En tercer lugar, el feminismo radical atenta también contra los principios básicos que regulan las sociedades en que vivimos, como la igualdad y o la seguridad jurídica. Esta quiebra ética es muy grave porque la desaparición de la ética, que se define como la moral aplicable a todos y cada uno de los ciudadanos, más allá de las convicciones particulares, es el paso previo a la desintegración de una sociedad. Si la ética desaparece de las leyes, terminará desapareciendo de la moral social. Por más que la sufrida, y en el fondo éticamente arraigada sociedad española, resista.
El cuarto «pecado capital» de la adopción del feminismo como eje ideológico es que se hurtan otros debates clave para la igualdad constitucional y la Justicia. Se polariza toda posible desigualdad al sexo. Las demás quedan relegadas, ocultas.

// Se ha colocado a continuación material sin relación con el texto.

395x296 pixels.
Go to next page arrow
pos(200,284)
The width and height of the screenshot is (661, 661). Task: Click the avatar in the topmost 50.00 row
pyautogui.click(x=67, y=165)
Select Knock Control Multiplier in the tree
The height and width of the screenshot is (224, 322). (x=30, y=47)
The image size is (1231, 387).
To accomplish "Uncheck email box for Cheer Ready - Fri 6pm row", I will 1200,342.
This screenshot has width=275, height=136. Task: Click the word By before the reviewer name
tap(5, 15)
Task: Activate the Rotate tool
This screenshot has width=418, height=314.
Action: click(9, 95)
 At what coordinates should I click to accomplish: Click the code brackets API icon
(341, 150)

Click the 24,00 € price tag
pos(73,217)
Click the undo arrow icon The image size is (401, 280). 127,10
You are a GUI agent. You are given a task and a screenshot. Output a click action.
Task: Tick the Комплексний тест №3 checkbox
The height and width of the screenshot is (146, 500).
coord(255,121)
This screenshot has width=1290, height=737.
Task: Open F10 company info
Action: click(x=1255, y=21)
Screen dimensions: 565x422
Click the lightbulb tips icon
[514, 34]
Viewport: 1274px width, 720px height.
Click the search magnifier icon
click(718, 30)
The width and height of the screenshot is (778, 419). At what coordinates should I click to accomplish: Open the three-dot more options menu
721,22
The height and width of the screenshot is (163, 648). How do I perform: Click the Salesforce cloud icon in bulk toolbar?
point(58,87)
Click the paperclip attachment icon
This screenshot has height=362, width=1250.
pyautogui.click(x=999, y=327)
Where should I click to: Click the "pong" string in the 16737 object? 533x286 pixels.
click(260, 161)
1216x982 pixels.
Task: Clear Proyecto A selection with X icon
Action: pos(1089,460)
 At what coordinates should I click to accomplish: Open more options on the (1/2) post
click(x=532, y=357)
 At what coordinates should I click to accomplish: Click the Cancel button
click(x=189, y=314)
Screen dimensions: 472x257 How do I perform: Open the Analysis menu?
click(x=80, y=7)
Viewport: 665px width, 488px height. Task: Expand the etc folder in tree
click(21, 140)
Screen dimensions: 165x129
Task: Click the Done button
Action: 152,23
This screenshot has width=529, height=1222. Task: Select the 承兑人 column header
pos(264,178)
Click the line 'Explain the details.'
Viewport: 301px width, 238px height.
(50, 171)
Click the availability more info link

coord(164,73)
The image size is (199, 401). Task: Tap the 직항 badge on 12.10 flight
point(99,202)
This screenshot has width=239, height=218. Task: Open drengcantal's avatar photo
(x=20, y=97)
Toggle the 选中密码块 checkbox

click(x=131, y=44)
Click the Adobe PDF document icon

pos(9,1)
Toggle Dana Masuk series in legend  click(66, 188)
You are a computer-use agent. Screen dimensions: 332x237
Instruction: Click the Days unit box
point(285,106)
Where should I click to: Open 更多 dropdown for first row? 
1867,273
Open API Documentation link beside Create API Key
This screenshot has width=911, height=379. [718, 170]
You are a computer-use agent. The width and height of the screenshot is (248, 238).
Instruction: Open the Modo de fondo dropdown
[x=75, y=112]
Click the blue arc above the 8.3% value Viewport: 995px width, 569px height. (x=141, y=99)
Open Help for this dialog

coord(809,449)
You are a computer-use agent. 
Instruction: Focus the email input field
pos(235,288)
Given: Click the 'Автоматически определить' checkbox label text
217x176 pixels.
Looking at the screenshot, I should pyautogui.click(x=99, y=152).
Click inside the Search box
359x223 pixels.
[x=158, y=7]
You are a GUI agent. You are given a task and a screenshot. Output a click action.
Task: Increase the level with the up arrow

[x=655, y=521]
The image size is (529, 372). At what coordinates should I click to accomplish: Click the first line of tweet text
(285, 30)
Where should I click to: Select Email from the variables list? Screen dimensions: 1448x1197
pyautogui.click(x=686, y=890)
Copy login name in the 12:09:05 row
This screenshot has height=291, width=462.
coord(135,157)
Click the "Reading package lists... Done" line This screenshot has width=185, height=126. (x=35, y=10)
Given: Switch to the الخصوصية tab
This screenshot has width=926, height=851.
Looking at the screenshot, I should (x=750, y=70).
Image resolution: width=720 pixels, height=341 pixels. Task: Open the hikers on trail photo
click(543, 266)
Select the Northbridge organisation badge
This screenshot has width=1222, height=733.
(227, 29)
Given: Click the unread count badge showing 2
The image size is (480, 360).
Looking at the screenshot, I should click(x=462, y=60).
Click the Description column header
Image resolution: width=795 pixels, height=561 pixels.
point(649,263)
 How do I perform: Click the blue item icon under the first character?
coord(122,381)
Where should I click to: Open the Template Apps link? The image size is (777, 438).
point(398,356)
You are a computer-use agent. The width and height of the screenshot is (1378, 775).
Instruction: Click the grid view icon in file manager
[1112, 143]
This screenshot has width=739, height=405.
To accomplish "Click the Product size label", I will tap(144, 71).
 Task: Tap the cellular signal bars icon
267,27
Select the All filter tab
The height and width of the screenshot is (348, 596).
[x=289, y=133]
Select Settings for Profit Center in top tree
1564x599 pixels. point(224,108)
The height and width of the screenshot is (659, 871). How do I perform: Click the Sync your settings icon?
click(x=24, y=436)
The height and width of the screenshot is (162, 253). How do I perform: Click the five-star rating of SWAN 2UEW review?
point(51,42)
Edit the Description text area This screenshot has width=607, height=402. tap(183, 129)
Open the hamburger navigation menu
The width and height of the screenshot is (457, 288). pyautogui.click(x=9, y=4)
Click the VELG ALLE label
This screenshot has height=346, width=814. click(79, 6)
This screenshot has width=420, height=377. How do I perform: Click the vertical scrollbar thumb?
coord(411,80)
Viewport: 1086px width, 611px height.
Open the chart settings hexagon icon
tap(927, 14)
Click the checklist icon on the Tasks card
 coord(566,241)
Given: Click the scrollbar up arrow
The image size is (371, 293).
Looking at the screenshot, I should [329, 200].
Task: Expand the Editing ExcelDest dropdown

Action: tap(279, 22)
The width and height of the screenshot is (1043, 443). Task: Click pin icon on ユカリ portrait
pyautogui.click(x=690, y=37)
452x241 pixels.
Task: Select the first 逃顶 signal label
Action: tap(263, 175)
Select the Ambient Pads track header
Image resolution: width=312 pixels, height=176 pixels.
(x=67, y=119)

Se habla, por ejemplo, de disparidad salarial entre sexos, pero la desigualdad territorial en España queda eclipsada por el falso debate dominante. Según el INE, en 2007 los trabajadores de Madrid (…) cobraron un 32,77% más que los de Extremadura. (Diario de Sevilla, 23/09/2009). El Estatut catalán, «secuestrado» por el Constitucional, puede llegar a ser otra plasmación legal de la desigualdad o insolidaridad territorial, como queramos llamarlo; eclipsado por otros «debates» irracionales que copan la atención emocional del «público» de la democracia formal.
Por último, la perversión de la intimidad se encuadra, quizás, entre los peores efectos de la ideología feminista radical; la definición dogmática del «otro» y de las relaciones personales conducen a una pérdida de lo esencial, tanto en aquello que el «otro» es capaz de darnos, como en lo que nosotros somos capaces de recibir. Una pérdida definitiva cuando los nuevos estados de ánimo, prefabricados por la ingeniería social, alcanzan la esfera inconsciente de las personas.
Por todas estas razones, y por muchas otras que hemos analizado, la única perspectiva práctica, a corto y medio plazo, es colocar de nuevo a las ideologías en su justo lugar, y desterrar definitivamente a todas aquellas que, desde la radicalidad, sean factores de dolor e injusticia social, y por lo tanto de desintegración. No es tarea fácil, pues desandar lo andado supone un doble esfuerzo. Pero cuando se ha escogido un camino erróneo, no queda otra alternativa que volver sobre los propios pasos. Y, para eso, el primer paso es reconocer el error.